This is a short note about how I set up my "data scientist" environment. Different people have different tastes, but what I use, and what I set up is:
- conda for environment and package management (equivalent to virtualenv and pip to say)
- Latest Python (yes, Python 3)
- Jupyter (aka IPython notebook)
- Disable all the autocomplete quotes and brackets stuff, that comes by default with Jupyter
- Set the IPython backend for matplotlib
So, we download Anaconda from: https://www.continuum.io/downloads (Linux 64 bits, Python 3, in my case). We install it by:
bash Anaconda3-2.4.1-Linux-x86_64.sh
We can either restart the terminal, or type the next command, so we start using conda environment:
. ~/.bashrc
We can update conda and all packages:
conda update conda && conda update --all
Then we create a new conda environment (this way we can change package versions without affecting the main conda packages). We name it myenv and specify the packages we want (numpy, pandas...).
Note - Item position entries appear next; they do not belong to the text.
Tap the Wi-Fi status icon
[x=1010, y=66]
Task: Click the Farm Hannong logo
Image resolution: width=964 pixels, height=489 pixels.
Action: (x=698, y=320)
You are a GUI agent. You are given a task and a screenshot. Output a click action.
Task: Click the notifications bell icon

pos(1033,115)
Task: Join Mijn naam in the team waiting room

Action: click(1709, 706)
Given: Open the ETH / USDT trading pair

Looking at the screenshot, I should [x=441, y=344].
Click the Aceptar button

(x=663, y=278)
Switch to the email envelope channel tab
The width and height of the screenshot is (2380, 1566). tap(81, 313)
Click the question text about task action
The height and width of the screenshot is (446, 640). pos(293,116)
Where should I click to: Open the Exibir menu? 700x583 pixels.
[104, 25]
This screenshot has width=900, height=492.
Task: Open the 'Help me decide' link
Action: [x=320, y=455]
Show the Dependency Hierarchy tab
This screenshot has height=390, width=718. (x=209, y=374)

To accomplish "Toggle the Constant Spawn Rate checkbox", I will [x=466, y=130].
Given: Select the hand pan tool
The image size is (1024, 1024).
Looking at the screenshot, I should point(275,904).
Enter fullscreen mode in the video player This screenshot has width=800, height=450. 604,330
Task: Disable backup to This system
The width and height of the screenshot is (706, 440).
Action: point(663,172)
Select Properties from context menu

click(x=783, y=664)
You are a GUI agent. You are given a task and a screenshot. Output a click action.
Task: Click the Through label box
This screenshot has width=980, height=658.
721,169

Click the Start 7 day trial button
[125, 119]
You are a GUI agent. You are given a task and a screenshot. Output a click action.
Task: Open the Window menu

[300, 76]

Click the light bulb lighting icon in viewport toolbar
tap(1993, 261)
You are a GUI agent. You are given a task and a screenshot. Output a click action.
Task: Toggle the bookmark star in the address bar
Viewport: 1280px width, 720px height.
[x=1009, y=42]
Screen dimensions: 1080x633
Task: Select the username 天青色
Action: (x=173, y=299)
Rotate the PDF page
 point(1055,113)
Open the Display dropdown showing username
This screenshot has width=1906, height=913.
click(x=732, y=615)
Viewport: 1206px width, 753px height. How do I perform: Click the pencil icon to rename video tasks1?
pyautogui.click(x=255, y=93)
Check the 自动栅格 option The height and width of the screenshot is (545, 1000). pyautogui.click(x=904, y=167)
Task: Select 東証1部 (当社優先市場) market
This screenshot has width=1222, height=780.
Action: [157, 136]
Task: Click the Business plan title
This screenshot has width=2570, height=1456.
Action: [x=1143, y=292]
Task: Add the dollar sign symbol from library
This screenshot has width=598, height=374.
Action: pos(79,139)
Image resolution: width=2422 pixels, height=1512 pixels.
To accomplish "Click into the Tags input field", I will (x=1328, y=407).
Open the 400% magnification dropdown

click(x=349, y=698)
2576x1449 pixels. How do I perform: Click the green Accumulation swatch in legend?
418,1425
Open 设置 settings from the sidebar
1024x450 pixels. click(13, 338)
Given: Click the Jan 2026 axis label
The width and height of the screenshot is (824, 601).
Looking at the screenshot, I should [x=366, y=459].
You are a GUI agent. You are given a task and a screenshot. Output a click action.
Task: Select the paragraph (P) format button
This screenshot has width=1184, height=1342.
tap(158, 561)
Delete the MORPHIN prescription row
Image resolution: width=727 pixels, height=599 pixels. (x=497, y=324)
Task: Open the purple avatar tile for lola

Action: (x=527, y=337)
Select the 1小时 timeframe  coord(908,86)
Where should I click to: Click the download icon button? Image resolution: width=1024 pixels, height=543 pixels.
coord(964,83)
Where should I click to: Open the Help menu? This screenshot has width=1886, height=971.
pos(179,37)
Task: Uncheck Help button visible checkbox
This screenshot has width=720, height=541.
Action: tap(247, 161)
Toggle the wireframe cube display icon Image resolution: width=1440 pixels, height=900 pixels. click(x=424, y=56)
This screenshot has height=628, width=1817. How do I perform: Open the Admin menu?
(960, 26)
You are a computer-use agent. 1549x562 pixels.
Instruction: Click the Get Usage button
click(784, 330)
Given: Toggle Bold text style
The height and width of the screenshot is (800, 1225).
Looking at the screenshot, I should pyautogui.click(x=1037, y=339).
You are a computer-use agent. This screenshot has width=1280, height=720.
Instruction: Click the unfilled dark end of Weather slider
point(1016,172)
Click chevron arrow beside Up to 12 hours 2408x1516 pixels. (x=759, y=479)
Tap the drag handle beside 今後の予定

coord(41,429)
conda create --name myenv jupyter numpy scipy pandas matplotlib scikit-learn bokeh
We activate the new environment:
source activate myenv
Now we have everything we wanted installed, let's change the configuration.
We start by creating a default ipython profile.
ipython profile create
Then we edit the file ~/.ipython/profile_default/ipython_kernel_config.py and we add the next lines to make matplotlib display the images with the inline backend, and with a decent size:
c.InteractiveShellApp.matplotlib = 'inline' c.InlineBackend.rc = {'font.size': 10, 'figure.figsize': (18., 9.), 'figure.facecolor': 'white', 'savefig.dpi': 72, 'figure.subplot.bottom': 0.125, 'figure.edgecolor': 'white'}
To disable autoclosing brackets, run in a notebook:
from notebook.services.config import ConfigManager c = ConfigManager() c.update('notebook', {"CodeCell": {"cm_config": {"autoCloseBrackets": False}}})